Precision Medicine Circa 2017

Raoul S. Concepcion, MD

Over the years, the term “personalized medicine” has become part of the modern day lexicon in healthcare. In fact, has not medicine, in general, always been personalized? It is very rare that we follow the exact same script for every patient condition that we treat. Taken into account are a number of host factors that determine the optimal pathway: patient’s age, body type, allergies, current medicines, comorbid conditions, life expectancy, imaging findings, etc. At that point, we as physicians outline a treatment plan that will hopefully result in the best possible outcome and, most importantly, pair with patient expectations as a result (this latter point is often overlooked by many).

We are entering the era of molecular testing and screening, which is becoming more ubiquitous and does not require a second mortgage to obtain, as well as the ability to perform next generation sequencing (NGS) on tissue. Medicine, especially in cancer management, has entered the “precision” era. Clearly, our understanding of tumor biology has taken us into uncharted territory. We were prophetic in this column years ago that it would be less about the organ of origin and more about identifying particular pathways that result in these rogue tumor cells surviving, escaping the current therapeutic regimen, mutating, and ultimately causing the demise of our patients.

By now, I am sure many of you have read, or at least are aware of, the article published in the New England Journal of Medicine last year that examined the incidence of germline mutations in DNA repair genes among men with metastatic prostate cancer.¹ In summary, men with metastatic prostate cancer had a significantly higher incidence of germline mutations in DNA repair genes, including BRCA2, compared with men with localized prostate cancer than what was anticipated from prior data sets. In addition, the frequency of these mutations was not significantly different in men with or without a family history of prostate cancer. This finding, combined with the fact that the use of poly (ADP-ribose) polymerase inhibitors in patients with metastatic castration-resistant prostate cancer (mCRPC) who were identified by NGS to harbor mutations and deletions in DNA repair genes, heavily pretreated with androgen axis modulators (abiraterone acetate or enzalutamide) and/or taxane chemotherapy (docetaxel or cabazitaxel), showed a significant tumor response.²

The implications here are significant. For our patients with mCRPC, the addition of another mechanistically unique agent to our growing armamentarium of oncolytics, which now includes autologous immunotherapy, androgen synthesis inhibitors, androgen signaling/receptor inhibitors, radiopharmaceuticals and taxane-based chemotherapies, provides another option as we try and stay ahead of these mutational changes. As we are all well aware, the combination of agents, and most importantly, the ability to monitor therapies without tissue biopsy, remains a significant challenge.

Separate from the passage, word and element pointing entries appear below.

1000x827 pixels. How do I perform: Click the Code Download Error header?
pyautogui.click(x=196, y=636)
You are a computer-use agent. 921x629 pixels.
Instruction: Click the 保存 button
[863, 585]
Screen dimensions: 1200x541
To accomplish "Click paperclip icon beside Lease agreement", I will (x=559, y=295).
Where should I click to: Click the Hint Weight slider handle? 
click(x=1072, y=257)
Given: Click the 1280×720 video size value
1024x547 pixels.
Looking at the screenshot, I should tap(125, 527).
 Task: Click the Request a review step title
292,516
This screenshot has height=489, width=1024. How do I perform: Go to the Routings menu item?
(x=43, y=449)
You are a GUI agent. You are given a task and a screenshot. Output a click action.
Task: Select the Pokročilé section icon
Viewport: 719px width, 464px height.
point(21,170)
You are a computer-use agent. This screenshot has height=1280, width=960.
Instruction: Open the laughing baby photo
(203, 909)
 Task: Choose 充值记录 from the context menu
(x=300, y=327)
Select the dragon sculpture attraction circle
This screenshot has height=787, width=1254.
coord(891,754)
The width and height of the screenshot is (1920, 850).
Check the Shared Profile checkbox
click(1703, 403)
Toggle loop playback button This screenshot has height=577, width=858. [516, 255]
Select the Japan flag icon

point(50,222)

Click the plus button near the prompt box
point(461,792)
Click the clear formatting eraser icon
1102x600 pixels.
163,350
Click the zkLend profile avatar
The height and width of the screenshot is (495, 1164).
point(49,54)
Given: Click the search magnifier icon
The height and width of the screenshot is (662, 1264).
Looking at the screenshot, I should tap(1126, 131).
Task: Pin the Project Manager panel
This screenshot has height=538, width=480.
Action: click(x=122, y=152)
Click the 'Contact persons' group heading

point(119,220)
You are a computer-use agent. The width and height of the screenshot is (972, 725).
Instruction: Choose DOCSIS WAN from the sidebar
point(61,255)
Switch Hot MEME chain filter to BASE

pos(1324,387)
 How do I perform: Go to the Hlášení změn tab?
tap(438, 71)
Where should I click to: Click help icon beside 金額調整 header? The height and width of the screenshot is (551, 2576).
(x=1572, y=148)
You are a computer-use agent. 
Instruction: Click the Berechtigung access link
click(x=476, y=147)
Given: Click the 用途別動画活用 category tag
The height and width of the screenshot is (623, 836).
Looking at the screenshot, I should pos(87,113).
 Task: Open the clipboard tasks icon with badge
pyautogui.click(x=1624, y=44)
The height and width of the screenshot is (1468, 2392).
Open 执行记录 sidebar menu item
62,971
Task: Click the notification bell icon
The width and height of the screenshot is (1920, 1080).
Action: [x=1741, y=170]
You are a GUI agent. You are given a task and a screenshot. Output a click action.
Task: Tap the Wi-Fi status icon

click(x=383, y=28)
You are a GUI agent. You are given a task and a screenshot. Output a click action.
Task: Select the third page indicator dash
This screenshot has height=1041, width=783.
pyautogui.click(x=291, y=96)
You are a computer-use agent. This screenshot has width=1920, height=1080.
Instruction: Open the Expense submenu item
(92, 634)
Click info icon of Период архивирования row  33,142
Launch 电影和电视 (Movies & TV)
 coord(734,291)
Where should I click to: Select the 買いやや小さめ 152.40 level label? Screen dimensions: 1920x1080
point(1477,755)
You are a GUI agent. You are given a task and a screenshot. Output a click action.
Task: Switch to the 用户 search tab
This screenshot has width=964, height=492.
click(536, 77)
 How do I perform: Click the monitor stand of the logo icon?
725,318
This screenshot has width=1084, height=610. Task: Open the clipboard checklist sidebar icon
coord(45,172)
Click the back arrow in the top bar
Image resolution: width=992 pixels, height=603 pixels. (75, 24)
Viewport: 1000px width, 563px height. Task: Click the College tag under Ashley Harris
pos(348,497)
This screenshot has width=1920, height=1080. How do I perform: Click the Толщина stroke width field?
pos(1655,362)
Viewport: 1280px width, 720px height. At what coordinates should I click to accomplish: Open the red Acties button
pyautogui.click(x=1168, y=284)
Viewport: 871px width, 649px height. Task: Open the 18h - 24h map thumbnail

But for the practicing urologist, even if you are not going to be actively engaged in treating and managing patients with mCRPC, understanding and appreciating these mutations is critical, especially when it comes to family counseling. In years past, we only concentrated on a family history of first degree relatives with prostate cancer and recommended early PSA screening for these patients. Now, we should also be focusing on obtaining detailed family histories for other heritable tumor types, including breast, ovarian, pancreatic, and others. What is going to be our role in obtaining molecular screening tests now being offered by many vendors across the United States? What would be the timing? Is it for all men that we discover a significant family history, or is it only in men with advanced and aggressive disease? And if we do adopt this philosophy of early testing, does the typical urology office have the bandwidth to manage the fallout and act on the data, specifically in family counseling?

These are all very important issues that as a specialty, we need to be addressing proactively if we want to be viewed as the experts in prostate cancer. Educating our patients and colleagues is a mandate that we should all embrace in order to stay cogent in this rapidly evolving area.

References

1. Pritchard CC, Mateo J, Walsh MF, et al. Inherited DNA-repair gene mutations in men with metastatic prostate cancer. N Engl J Med. 2016;375(5):443-453. doi: 10.1056/NEJMoa1603144.
2. Mateo J, Carreira S, Sandhu S, et al. DNA-repair defects and olaparib in metastatic prostate cancer. N Engl J Med. 2015;373(18):1697-1708. doi: 10.1056/NEJMoa1506859.